# 20th Century Classical Christmas Music for Piano?



## Kurama (Dec 17, 2012)

Hi everyone, I'm looking for some 20th or 21st century classical piano pieces with themes related to Christmas. By classical I mean 'artistic' compositions, such as say, the works of Bartok or Prokofiev, not any piano renditions of traditional Christmas carols. Thanks for your help!


----------



## Arsakes (Feb 20, 2012)

Eh.. Bing Crosby Christmas songs? Artistic enough for me!


----------



## Crudblud (Dec 29, 2011)

Messiaen's _Vingt Regards sur l'Enfant Jésus_ is essentially a series of interconnected meditations on various aspects and characters of the Nativity. I recommend trying Yvonne Loriod's recording, and also that of Pierre-Laurent Aimard.
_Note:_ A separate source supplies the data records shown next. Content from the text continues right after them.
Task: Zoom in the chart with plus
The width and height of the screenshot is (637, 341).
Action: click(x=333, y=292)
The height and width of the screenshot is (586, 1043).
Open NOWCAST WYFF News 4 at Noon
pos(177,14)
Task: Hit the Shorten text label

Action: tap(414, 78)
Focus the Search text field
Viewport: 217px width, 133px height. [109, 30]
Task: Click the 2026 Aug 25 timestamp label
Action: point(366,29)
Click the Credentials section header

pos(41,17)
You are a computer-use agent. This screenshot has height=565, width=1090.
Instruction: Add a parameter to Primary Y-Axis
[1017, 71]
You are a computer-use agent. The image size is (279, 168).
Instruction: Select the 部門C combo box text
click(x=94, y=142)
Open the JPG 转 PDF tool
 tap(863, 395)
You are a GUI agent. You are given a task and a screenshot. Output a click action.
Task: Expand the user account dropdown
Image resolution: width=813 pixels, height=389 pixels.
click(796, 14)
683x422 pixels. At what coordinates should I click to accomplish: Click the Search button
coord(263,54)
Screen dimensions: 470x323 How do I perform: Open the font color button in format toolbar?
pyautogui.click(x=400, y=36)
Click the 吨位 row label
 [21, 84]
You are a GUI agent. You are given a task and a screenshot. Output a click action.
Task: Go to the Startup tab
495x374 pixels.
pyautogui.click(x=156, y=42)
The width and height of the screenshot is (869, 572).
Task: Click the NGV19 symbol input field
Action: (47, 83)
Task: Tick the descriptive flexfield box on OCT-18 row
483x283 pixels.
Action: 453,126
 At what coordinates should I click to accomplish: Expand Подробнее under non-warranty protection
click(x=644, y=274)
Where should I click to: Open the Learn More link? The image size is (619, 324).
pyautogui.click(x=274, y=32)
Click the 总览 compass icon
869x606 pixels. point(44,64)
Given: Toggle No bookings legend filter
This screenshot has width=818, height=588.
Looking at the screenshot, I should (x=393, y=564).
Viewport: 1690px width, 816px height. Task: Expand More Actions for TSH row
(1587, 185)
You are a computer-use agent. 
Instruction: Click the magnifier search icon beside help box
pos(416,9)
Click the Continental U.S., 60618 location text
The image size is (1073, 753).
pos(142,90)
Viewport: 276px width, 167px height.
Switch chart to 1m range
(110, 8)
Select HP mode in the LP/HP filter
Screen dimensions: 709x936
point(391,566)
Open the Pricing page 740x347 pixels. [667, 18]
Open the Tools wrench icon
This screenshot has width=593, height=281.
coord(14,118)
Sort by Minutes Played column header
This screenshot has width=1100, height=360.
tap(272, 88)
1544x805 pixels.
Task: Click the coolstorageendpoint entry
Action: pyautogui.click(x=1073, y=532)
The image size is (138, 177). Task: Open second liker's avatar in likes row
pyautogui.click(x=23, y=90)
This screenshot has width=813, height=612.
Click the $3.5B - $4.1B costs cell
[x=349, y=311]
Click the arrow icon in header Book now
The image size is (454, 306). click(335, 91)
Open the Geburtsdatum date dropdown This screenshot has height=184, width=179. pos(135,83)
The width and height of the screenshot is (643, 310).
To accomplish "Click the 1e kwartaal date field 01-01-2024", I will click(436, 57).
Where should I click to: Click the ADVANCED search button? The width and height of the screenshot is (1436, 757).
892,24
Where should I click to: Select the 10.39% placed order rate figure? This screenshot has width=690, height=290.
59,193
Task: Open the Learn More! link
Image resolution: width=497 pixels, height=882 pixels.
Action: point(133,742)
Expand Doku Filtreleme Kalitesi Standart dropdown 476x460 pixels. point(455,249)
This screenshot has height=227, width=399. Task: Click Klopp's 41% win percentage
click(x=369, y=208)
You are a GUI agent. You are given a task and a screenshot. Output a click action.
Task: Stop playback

That's the only Christmas related 20th century piano music I can think of off the top of my head. The other stuff I know is orchestral or choral.


----------



## Kurama (Dec 17, 2012)

Crudblud said:


> Messiaen's _Vingt Regards sur l'Enfant Jésus_ is essentially a series of interconnected meditations on various aspects and characters of the Nativity. I recommend trying Yvonne Loriod's recording, and also that of Pierre-Laurent Aimard.
> 
> 
> 
> ...


Thanks a lot, I loved it! I also found Debussy's _The Snow is Dancing_, if only a very short piece. I remember listening to this wonderful composition simply called Winter Concert for piano, but I can't remember whose it was...


----------



## PetrB (Feb 28, 2012)

George Crumb ~ A little suite for Christmas (solo piano)
correction -- Seven (not three) pieces: The Visitation; Berceuse for the Infant Jesu; The Shepherd's Noël; Adoration of the Magi; Nativity Dance; Canticle of the Holy Nights; Carol of the Bells





Add: Yes, ViolaDude, its a sweet suite


----------



## violadude (May 2, 2011)

PetrB said:


> George Crumb ~ A little suite for Christmas (solo piano)
> Three pieces: The Visitation; Berceuse for the Infant Jesu; The Shepherd's Noël


It's so festive!


----------



## clavichorder (May 2, 2011)

Sergie Lyapunov published Fêtes de Noël in 1910, which is technically in the 20th century though the pieces are in a late romantic russian piano style. Can't find a recording of them, but I recall they sound very Russian, surprise surprise. They are on IMSLP.


----------